### DATA
Start of Block

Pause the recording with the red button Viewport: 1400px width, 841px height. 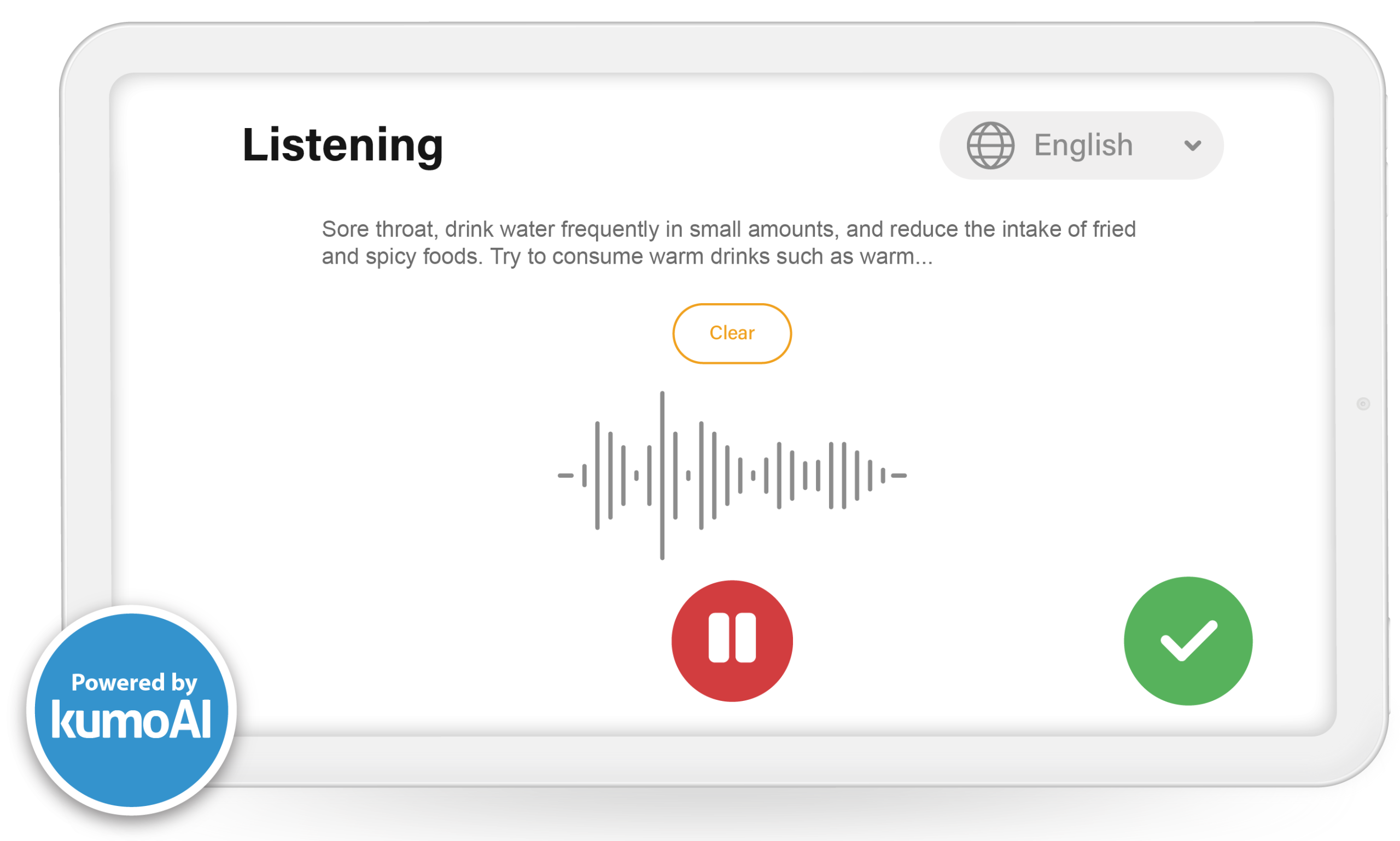(x=732, y=641)
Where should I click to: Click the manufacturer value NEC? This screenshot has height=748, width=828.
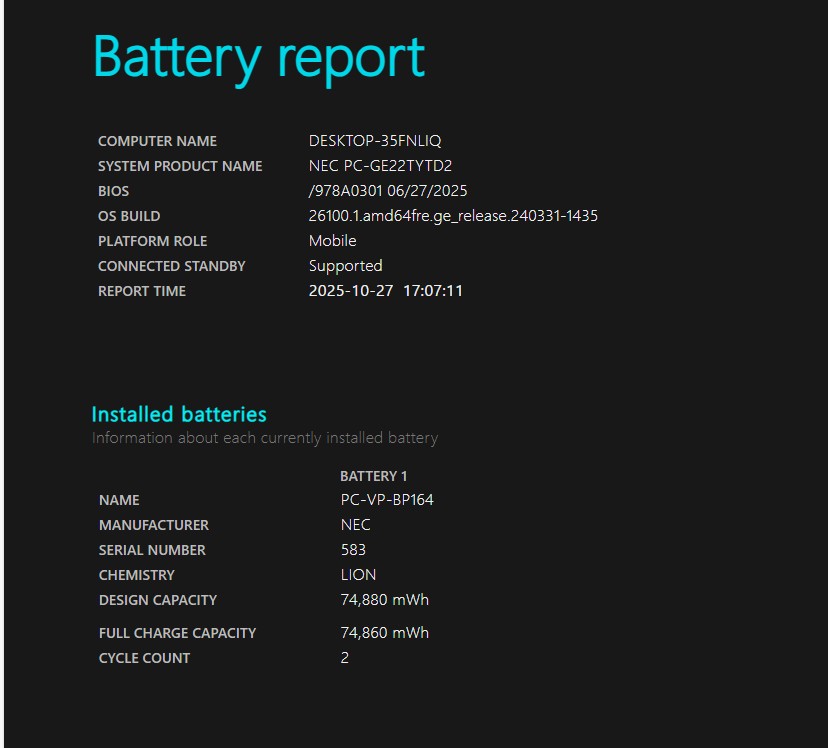[355, 525]
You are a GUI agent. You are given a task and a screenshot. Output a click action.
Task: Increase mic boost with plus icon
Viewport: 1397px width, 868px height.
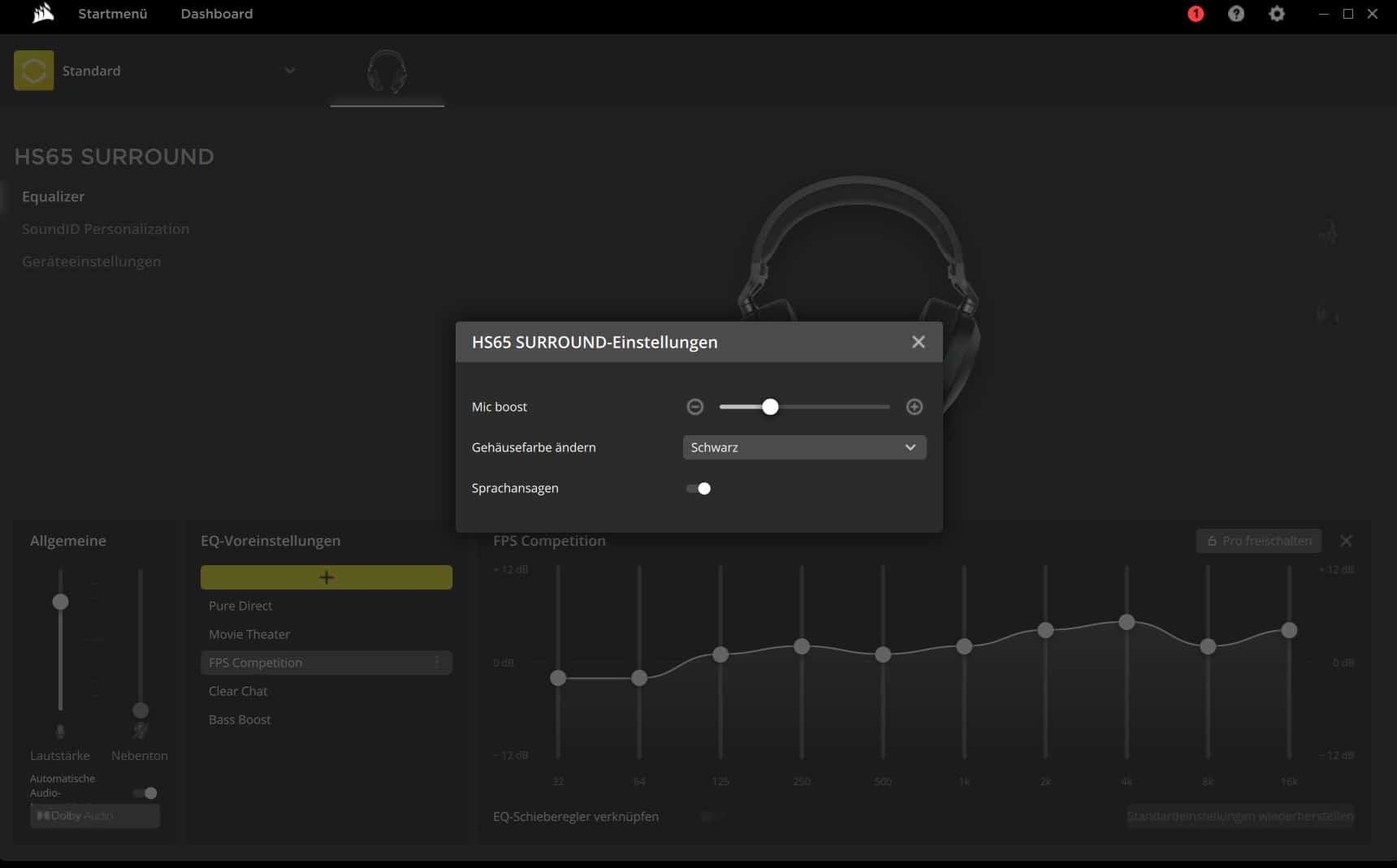point(914,407)
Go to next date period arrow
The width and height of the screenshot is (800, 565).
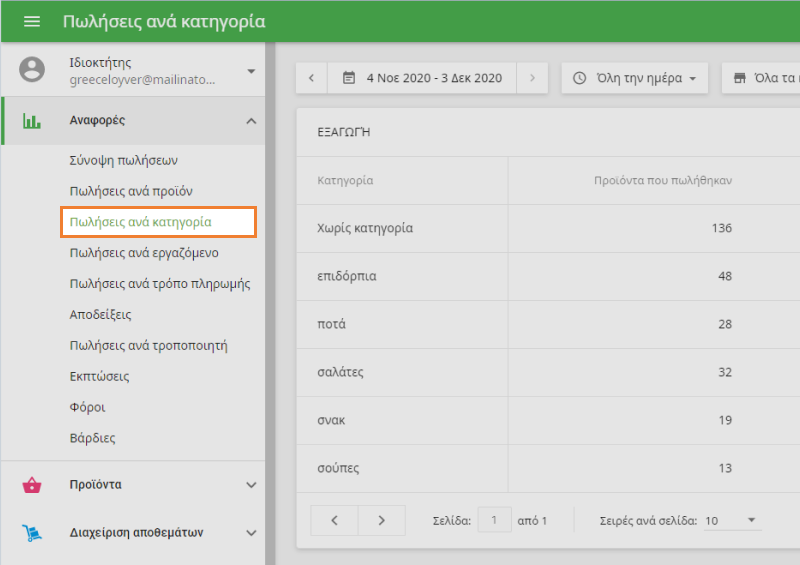click(x=532, y=78)
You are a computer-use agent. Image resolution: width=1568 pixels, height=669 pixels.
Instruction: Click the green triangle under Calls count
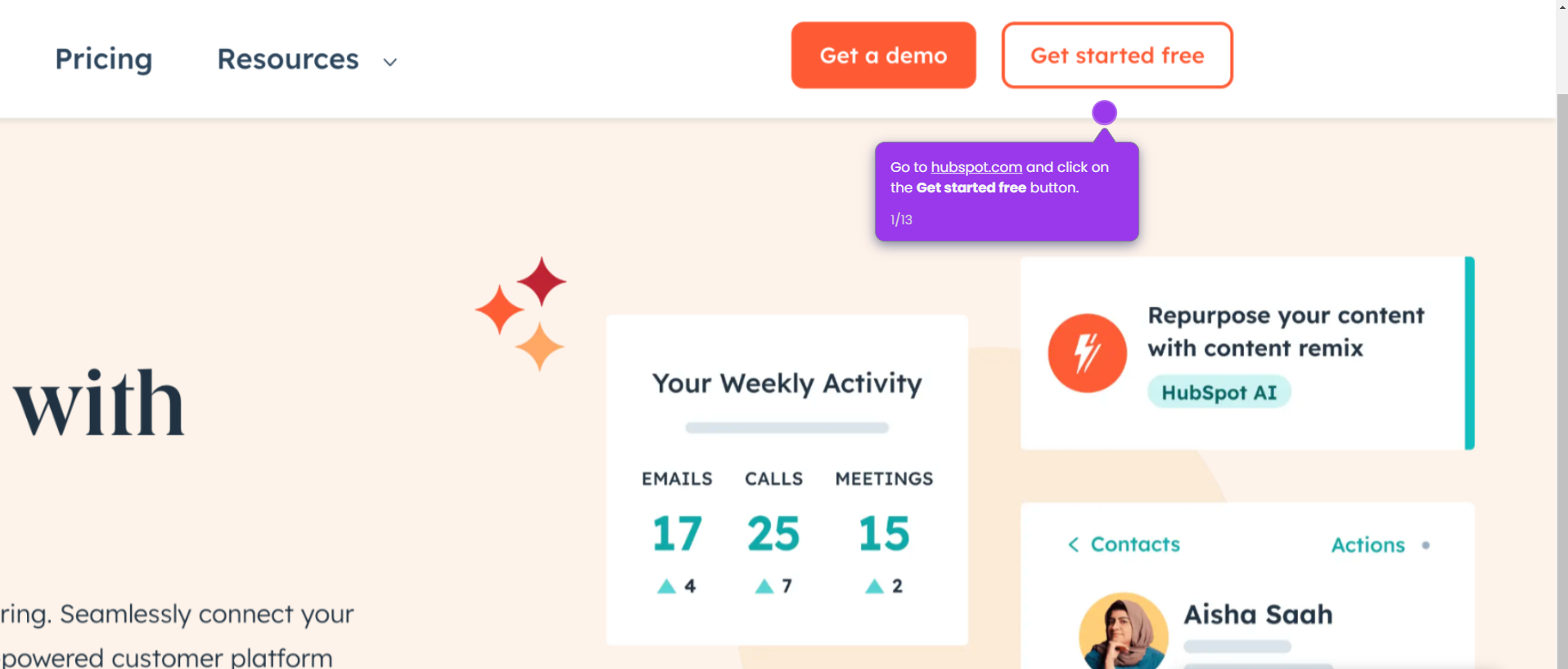click(x=764, y=585)
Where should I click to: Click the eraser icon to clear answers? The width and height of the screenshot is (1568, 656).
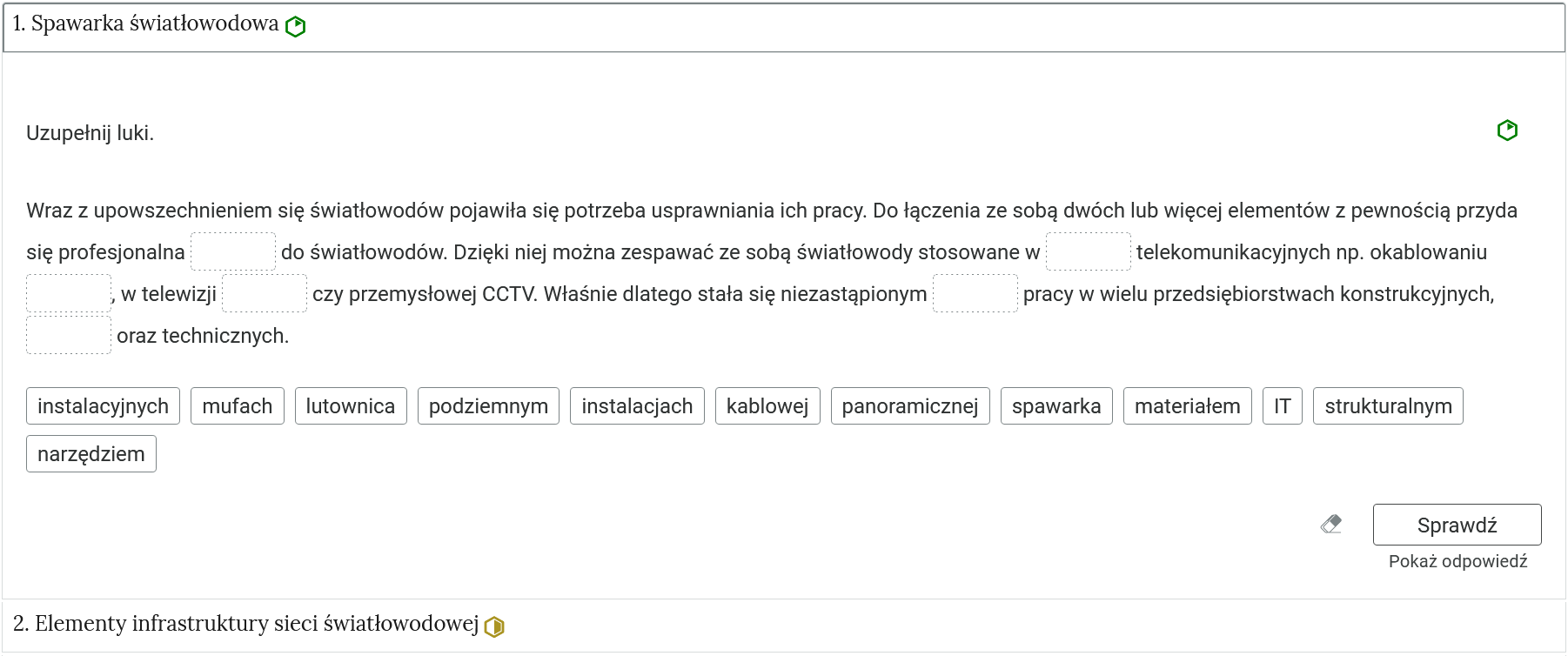[x=1330, y=524]
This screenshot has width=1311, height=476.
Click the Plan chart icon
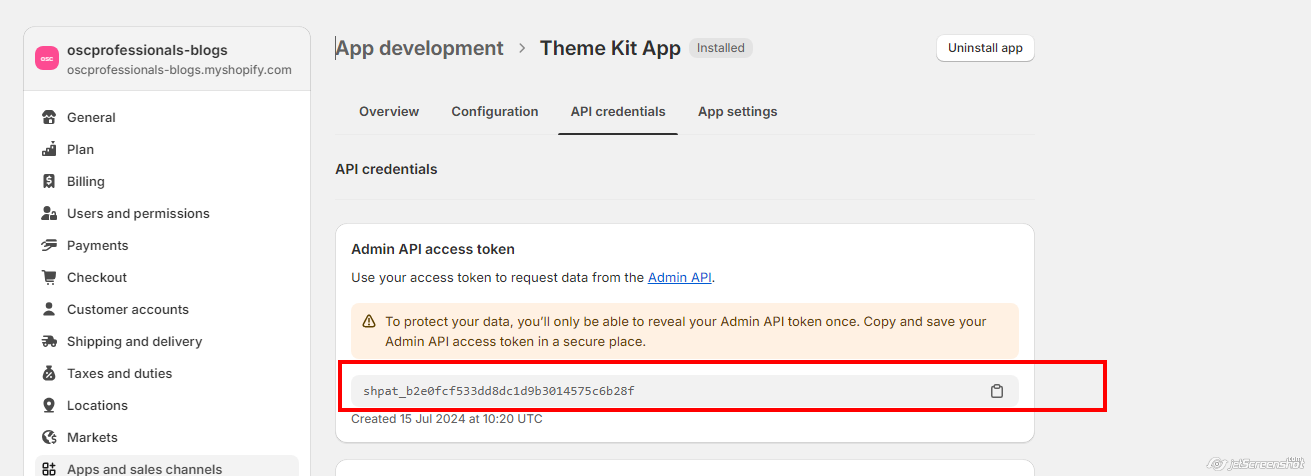[x=49, y=150]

End of Block

The answer must consist of every line above that holds the string "agent", copied exactly.

### TASK OUTPUT
You are a GUI agent. You are given a task and a screenshot. Output a click action.
You are a computer-use agent. Image resolution: width=1568 pixels, height=669 pixels.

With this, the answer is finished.